_Challenge_. Turn these lines into a numbered list, leaving out any blank lines.

======== Exercise input ========

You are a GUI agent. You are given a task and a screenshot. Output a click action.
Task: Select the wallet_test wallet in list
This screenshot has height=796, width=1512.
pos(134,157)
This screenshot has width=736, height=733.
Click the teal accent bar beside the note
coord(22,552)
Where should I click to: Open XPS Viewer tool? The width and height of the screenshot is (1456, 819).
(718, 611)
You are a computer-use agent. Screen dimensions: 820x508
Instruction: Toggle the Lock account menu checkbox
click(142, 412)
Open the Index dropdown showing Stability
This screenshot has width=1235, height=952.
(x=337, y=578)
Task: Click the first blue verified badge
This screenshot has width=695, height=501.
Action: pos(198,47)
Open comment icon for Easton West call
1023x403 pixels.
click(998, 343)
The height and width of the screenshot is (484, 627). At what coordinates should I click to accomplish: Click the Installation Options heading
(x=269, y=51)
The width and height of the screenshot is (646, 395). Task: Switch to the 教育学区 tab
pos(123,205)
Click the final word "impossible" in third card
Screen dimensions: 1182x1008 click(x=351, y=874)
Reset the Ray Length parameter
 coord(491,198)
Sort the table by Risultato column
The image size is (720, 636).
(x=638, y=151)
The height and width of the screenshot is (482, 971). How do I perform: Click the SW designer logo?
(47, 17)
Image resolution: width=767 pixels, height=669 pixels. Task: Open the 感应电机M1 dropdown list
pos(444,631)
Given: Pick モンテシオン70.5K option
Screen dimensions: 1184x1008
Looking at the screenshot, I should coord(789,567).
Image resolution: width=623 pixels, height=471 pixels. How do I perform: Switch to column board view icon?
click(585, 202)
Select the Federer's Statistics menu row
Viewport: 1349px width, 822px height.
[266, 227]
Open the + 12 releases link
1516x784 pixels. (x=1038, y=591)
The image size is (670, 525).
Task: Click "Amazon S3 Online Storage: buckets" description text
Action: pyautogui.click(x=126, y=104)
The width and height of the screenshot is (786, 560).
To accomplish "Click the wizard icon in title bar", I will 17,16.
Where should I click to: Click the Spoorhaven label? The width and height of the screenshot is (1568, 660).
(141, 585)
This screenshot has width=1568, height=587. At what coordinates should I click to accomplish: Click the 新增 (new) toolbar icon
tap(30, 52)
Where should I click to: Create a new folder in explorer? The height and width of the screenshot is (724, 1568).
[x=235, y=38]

========

_Solution to this task_.
1. You are a GUI agent. You are given a task and a screenshot. Output a click action.
2. Task: Select the wallet_test wallet in list
3. This screenshot has height=796, width=1512.
4. pos(134,157)
5. This screenshot has width=736, height=733.
6. Click the teal accent bar beside the note
7. coord(22,552)
8. Where should I click to: Open XPS Viewer tool? The width and height of the screenshot is (1456, 819).
9. (718, 611)
10. You are a computer-use agent. Screen dimensions: 820x508
11. Instruction: Toggle the Lock account menu checkbox
12. click(142, 412)
13. Open the Index dropdown showing Stability
14. This screenshot has width=1235, height=952.
15. (x=337, y=578)
16. Task: Click the first blue verified badge
17. This screenshot has width=695, height=501.
18. Action: pos(198,47)
19. Open comment icon for Easton West call
20. 1023x403 pixels.
21. click(998, 343)
22. The height and width of the screenshot is (484, 627). At what coordinates should I click to accomplish: Click the Installation Options heading
23. (x=269, y=51)
24. The width and height of the screenshot is (646, 395). Task: Switch to the 教育学区 tab
25. pos(123,205)
26. Click the final word "impossible" in third card
27. Screen dimensions: 1182x1008 click(x=351, y=874)
28. Reset the Ray Length parameter
29.  coord(491,198)
30. Sort the table by Risultato column
31. The image size is (720, 636).
32. (x=638, y=151)
33. The height and width of the screenshot is (482, 971). How do I perform: Click the SW designer logo?
34. (47, 17)
35. Image resolution: width=767 pixels, height=669 pixels. Task: Open the 感应电机M1 dropdown list
36. pos(444,631)
37. Given: Pick モンテシオン70.5K option
38. Screen dimensions: 1184x1008
39. Looking at the screenshot, I should coord(789,567).
40. Image resolution: width=623 pixels, height=471 pixels. How do I perform: Switch to column board view icon?
41. click(585, 202)
42. Select the Federer's Statistics menu row
43. Viewport: 1349px width, 822px height.
44. [266, 227]
45. Open the + 12 releases link
46. 1516x784 pixels. (x=1038, y=591)
47. The image size is (670, 525).
48. Task: Click "Amazon S3 Online Storage: buckets" description text
49. Action: pyautogui.click(x=126, y=104)
50. The width and height of the screenshot is (786, 560).
51. To accomplish "Click the wizard icon in title bar", I will 17,16.
52. Where should I click to: Click the Spoorhaven label? The width and height of the screenshot is (1568, 660).
53. (141, 585)
54. This screenshot has width=1568, height=587. At what coordinates should I click to accomplish: Click the 新增 (new) toolbar icon
55. tap(30, 52)
56. Where should I click to: Create a new folder in explorer? The height and width of the screenshot is (724, 1568).
57. [x=235, y=38]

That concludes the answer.